Retrieval-augmented in-context learning for multimodal large language models in disease classification
Zaifu Zhan, Shuang Zhou, Xiaoshan Zhou, Yongkang Xiao, Jun Wang, Jiawen Deng, He Zhu, Yu Hou, Rui Zhang
TL;DR
This work addresses the challenge of selecting informative demonstrations for in-context learning in multimodal disease classification. It introduces RAICL, a Retrieval-Augmented In-Context Learning framework that uses embedding-based retrieval to fetch demonstrations aligned with the test sample and constructs task-specific prompts for multimodal LLMs. Across TCGA and IU Chest X-ray datasets, RAICL achieves consistent improvements across multiple MLLMs, with strong performance in few-shot settings and clear modality-dependent retrieval benefits. The approach offers a scalable, non-finetuning method to boost multimodal clinical decision-making by leveraging selective demonstrations and diverse embedding strategies.
Abstract
Objectives: We aim to dynamically retrieve informative demonstrations, enhancing in-context learning in multimodal large language models (MLLMs) for disease classification. Methods: We propose a Retrieval-Augmented In-Context Learning (RAICL) framework, which integrates retrieval-augmented generation (RAG) and in-context learning (ICL) to adaptively select demonstrations with similar disease patterns, enabling more effective ICL in MLLMs. Specifically, RAICL examines embeddings from diverse encoders, including ResNet, BERT, BioBERT, and ClinicalBERT, to retrieve appropriate demonstrations, and constructs conversational prompts optimized for ICL. We evaluated the framework on two real-world multi-modal datasets (TCGA and IU Chest X-ray), assessing its performance across multiple MLLMs (Qwen, Llava, Gemma), embedding strategies, similarity metrics, and varying numbers of demonstrations. Results: RAICL consistently improved classification performance.
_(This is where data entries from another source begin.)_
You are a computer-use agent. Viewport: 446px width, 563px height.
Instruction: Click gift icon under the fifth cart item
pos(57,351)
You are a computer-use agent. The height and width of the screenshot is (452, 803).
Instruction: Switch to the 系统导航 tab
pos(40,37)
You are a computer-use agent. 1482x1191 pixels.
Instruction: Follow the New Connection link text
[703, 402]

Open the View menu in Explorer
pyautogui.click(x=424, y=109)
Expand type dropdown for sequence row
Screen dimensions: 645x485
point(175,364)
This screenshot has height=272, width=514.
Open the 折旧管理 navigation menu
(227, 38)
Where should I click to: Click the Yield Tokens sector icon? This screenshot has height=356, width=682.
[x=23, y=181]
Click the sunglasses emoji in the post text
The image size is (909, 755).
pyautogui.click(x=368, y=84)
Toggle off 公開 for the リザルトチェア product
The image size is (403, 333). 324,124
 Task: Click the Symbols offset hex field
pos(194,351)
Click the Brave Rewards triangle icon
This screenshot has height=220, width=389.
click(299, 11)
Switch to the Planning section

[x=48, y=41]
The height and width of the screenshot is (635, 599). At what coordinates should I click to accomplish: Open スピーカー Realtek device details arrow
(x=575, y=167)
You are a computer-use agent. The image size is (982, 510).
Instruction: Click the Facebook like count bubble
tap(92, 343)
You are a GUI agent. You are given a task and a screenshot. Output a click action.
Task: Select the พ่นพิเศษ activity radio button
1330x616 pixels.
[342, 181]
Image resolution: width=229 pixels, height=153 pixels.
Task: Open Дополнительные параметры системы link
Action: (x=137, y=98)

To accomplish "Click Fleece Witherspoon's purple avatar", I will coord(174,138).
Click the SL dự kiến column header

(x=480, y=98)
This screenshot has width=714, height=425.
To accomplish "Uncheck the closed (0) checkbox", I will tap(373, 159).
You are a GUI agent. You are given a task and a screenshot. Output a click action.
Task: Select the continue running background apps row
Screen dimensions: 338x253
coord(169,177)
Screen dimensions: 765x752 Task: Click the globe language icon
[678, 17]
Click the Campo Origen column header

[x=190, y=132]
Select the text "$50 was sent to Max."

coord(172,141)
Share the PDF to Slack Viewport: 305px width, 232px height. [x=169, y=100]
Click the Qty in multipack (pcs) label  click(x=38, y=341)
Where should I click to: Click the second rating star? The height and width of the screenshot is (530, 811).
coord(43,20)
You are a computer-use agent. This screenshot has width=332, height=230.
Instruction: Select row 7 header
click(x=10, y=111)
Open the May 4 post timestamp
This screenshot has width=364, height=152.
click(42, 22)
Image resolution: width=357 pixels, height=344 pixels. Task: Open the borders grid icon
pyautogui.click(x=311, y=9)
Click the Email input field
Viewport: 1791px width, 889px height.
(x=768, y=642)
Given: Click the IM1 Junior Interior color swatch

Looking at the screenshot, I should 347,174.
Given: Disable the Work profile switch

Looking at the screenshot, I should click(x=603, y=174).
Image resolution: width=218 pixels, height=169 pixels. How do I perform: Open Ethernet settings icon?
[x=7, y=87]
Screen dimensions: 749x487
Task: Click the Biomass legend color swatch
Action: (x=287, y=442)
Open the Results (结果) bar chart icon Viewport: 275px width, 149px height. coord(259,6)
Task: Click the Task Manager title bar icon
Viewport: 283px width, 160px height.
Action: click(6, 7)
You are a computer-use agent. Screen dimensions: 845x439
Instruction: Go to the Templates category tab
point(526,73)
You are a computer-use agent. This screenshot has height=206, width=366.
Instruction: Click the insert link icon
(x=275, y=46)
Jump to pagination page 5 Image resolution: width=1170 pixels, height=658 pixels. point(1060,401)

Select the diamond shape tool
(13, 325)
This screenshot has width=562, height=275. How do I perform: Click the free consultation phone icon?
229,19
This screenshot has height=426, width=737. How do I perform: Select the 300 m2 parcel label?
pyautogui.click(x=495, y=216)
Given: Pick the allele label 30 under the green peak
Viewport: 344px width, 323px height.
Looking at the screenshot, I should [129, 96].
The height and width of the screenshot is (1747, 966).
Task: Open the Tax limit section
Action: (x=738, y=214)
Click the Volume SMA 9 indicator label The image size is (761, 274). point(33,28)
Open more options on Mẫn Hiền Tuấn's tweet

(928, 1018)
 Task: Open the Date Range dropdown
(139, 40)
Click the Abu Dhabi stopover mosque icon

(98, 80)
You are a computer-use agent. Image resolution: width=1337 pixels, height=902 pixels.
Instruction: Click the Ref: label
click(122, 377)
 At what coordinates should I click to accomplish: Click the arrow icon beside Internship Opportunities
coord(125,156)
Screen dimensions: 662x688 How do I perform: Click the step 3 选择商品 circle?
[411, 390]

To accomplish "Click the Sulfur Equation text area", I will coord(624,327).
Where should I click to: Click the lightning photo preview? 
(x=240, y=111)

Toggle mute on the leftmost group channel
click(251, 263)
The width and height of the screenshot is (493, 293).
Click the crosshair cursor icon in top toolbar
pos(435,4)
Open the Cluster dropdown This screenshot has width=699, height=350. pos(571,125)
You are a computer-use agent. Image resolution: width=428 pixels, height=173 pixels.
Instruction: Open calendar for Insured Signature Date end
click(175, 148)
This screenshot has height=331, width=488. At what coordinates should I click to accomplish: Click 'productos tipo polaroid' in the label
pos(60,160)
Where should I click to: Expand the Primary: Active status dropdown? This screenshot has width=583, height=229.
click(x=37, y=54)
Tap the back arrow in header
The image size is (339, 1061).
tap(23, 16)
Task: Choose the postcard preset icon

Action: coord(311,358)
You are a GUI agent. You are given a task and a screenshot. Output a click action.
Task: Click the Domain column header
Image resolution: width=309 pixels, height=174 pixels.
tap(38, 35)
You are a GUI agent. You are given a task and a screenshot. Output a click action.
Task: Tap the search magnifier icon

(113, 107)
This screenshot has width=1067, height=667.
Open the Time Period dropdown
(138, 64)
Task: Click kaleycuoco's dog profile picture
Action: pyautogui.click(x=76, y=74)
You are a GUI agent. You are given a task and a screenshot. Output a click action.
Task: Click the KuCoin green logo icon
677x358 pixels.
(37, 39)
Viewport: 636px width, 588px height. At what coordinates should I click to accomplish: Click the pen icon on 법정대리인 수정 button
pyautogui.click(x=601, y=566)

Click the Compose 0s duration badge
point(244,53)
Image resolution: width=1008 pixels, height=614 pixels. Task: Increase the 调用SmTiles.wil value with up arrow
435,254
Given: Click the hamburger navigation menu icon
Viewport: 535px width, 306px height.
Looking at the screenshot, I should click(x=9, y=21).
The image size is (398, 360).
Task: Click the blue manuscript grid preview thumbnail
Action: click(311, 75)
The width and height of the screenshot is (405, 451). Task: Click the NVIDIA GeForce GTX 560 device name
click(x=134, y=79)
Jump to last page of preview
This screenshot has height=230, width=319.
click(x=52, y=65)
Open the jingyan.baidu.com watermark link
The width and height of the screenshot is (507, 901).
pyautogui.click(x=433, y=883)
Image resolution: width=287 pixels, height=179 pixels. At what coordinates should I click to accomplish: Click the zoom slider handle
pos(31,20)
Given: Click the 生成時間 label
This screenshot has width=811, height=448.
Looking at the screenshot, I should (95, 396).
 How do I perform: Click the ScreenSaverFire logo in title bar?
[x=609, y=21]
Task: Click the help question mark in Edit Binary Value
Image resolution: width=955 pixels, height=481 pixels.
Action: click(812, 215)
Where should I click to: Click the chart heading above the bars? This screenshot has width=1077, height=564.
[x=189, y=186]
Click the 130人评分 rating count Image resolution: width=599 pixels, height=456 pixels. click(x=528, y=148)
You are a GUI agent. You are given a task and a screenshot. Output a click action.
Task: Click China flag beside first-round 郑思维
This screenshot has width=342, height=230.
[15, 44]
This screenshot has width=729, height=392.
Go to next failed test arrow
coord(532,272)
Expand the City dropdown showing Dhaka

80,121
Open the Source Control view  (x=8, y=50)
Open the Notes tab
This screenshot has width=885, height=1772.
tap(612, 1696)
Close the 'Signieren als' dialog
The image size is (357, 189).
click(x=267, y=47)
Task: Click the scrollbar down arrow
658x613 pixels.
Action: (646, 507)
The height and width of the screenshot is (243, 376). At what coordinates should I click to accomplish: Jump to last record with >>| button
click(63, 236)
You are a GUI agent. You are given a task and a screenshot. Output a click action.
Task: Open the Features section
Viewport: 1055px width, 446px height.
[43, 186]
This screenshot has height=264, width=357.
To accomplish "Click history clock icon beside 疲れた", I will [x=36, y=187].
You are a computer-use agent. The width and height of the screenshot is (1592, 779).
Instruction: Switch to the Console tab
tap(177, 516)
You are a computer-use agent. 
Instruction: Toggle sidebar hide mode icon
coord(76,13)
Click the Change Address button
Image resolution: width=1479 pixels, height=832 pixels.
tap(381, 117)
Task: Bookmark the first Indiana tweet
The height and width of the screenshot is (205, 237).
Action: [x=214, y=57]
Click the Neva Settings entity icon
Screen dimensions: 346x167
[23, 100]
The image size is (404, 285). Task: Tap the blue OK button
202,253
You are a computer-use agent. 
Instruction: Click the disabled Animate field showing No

Accuracy increased from 0.7854 to 0.8368 on TCGA and from 0.7924 to 0.8658 on IU Chest X-ray. Multi-modal inputs outperformed single-modal ones, with text-only inputs being stronger than images alone. The richness of information embedded in each modality will determine which embedding model can be used to get better results. Few-shot experiments showed that increasing the number of retrieved examples further enhanced performance. Across different similarity metrics, Euclidean distance achieved the highest accuracy while cosine similarity yielded better macro-F1 scores. RAICL demonstrated consistent improvements across various MLLMs, confirming its robustness and versatility. Conclusions: RAICL provides an efficient and scalable approach to enhance in-context learning in MLLMs for multimodal disease classification.